Two major festivals in Hinduism, namely Holi (festival of colors) and Deepavali (festival of lights) incorporate Agni in their ritual grammar, as a symbol of divine energy. During the autumn celebrations of Deepavali, traditional small fire lamps called Diya are included to mark the festivities. For Holi, Hindus burn bonfires as Holika, on the night before the spring festival. The bonfire marks god Agni, and in the Indian subcontinent, mothers and fathers carry their babies around the fire clockwise on Holika in Agni's remembrance.

===Forms===
Agni has two forms: Jataveda and Kravyada:
- Jātaveda is the fire that carries the quid-pro-quo offerings to the deities, in which case Agni is light identified with knowledge and with Brahman. In the Jātaveda form, "He who knows all creatures", Agni acts as the divine model for the priest. He is the messenger who carries the oblation from humans to the deities, bringing the deities to the sacrifices, and intercedes between deities and humans (Rig Veda I.26.3). Together with Indra and Soma, Agni is invoked in the Rig Veda more than any of the other deities.
- Kravyāda (क्रव्याद) is the form of Agni which cremates corpses, the fire of the funeral pyre that triggers the recycling of matter and spirit. In this way, states Shatapatha Brahmana in verse 2.2.4.8, after one's death and at the time of cremation, Agni heats up and burns only the body, yet by its heat, one is reborn.

===Symbolism===
Agni is symbolism for psychological and physiological aspects of life, states Maha Purana section LXVII.202–203. There are three kinds of Agni inside every human being, states this text, the krodha-agni or "fire of anger", the kama-agni or "fire of passion and desire", and the udara-agni or "fire of digestion". These respectively need introspective and voluntary offerings of forgiveness, detachment and fasting, if one desires spiritual freedom, liberation.

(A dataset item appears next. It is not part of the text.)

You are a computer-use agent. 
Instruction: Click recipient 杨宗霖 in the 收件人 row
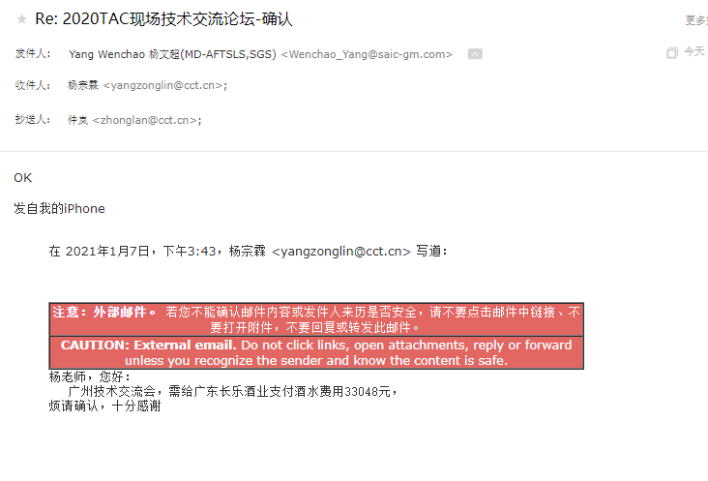(83, 85)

Agni variously denotes the natural element fire, the supernatural deity symbolized by fire and the inner natural will aspiring for the highest knowledge.

Heat, combustion and energy is the realm of Agni which symbolizes the transformation of the gross to the subtle; Agni is the life-giving energy. Agnibija is the consciousness of tapas (proto-cosmic energy); agni (the energizing principle); the sun, representing the Reality (Brahman) and the Truth (Satya), is Rta, the order, the organizing principle of everything that is.

Agni, who is addressed as Atithi ('guest'), is also called Jatavedasam (जातवेदसम्), meaning "the one who knows all things that are born". (Note: Rig Veda I.xliv.4) He symbolizes will-power united with wisdom.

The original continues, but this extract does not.